如何在Haskell中按字符串过滤字符串列表？

Question

I have a string containing letters I want to be sure are in the words in the list. Running it however results in it still leaving behind words that contain the undesired letters.

Here's my function:

import Data.List    

filterWords :: String -> [String]
filterWords str =
  let strs      = words str
      letters   = concat . words . nub $ "poultry outwits ants"
      predicate = dropWhile (`elem` letters) ['a' .. 'z']
  in  dropWhile (any (`elem` predicate)) strs

What do I need to change to make this work?

To make it clear, I want to filter away any words that contain letters not in "poultry outwits ants", meaning a word like "years" would be dropped because despite containing 'y' , 'a' , 'r' , and 's' which all satisfy the predicate, it also contains 'e' which doesn't.

Answer 1

A good way to filter a list of things (eg words) is to use the filter function. What you need to provide is a predicate which tells whether a string should be included or not. You commented that you want to include those strings which consists of letters in "poultry outwits ants" , so that would be

filterWords :: String -> [String]
filterWords str = filter acceptableWord (words str)
  where
    acceptableWord = all (`elem` "poultry outwits ants")

Now, in another comment you wrote that

Some of the words I get have more copies of the same letter than there are in the original.

So I suspect what you really want is to figure out which words can be formed out of the letters in "poultry outwits ants" .

To do this, you could count how often each character appears in the given word (and in the mgic string poultry outwits ants ) and then verify that not only each letter in the word appears in the magic string but also that the letter doesn't appear more often than in the magic string.

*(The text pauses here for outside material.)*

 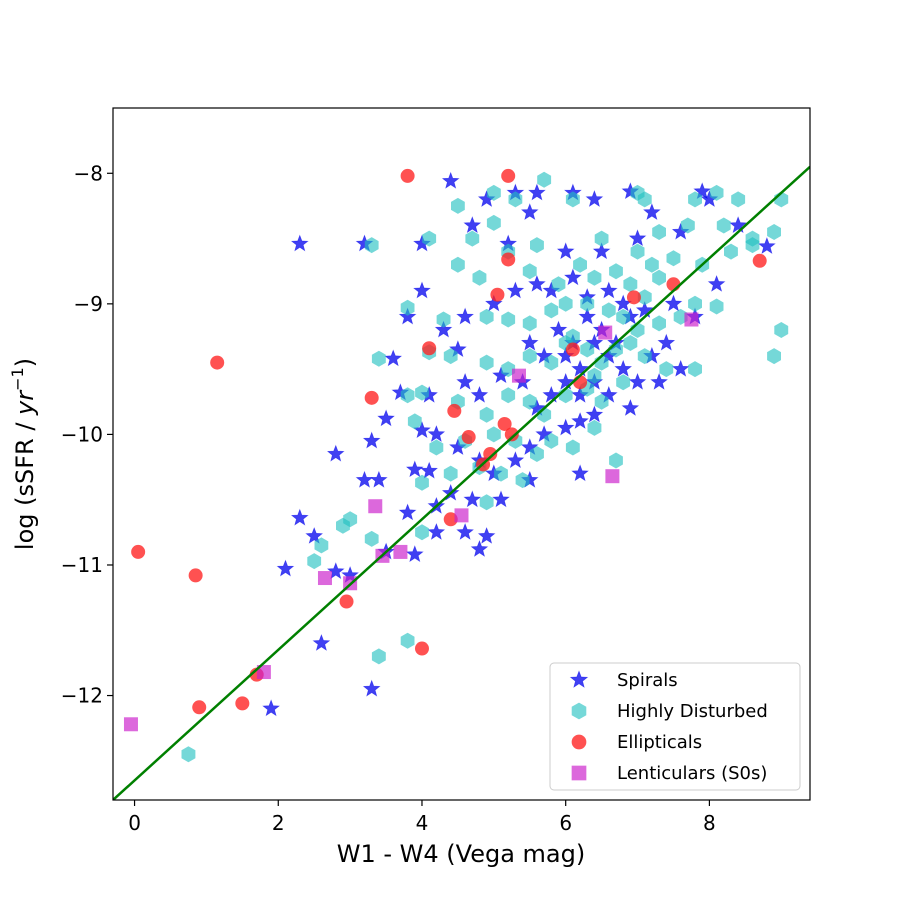 What do you see at coordinates (82, 565) in the screenshot?
I see `y-tick-label: −11` at bounding box center [82, 565].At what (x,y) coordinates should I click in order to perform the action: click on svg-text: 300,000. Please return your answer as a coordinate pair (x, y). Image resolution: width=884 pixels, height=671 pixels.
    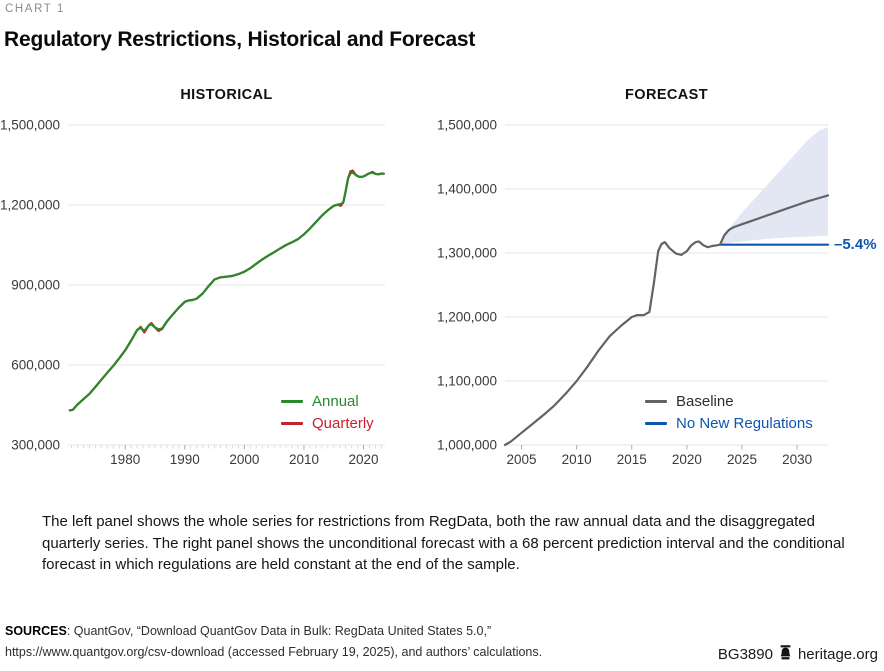
    Looking at the image, I should click on (36, 446).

I'd start by defining a function which calculates 'character frequency table', ie it counts how often each character occurs in the given string:

freq :: String -> [(Char, Int)]
freq = map (\s -> (head s, length s)) . group . sort

Furthermore, I'd define a function which tells whether one frequency table x is a "subset" of another table y , ie it verifies that each character in x also appears in y , but it doesn't occur more often:

subset :: [(Char, Int)] -> [(Char, Int)] -> Bool
subset x y = all f x
  where
    f (ch, occ) = case lookup ch y of
                      Just occ' -> occ <= occ'
                      Nothing   -> False

You can then use this to define acceptableWord such that it only accepts words whose frequency table is a subset of the frequency table of the magic string, so we get:

filterWords :: String -> [String]
filterWords str = filter acceptableWord (words str)
  where
    acceptableWord w = subset (freq w) (freq "poultry outwits ants")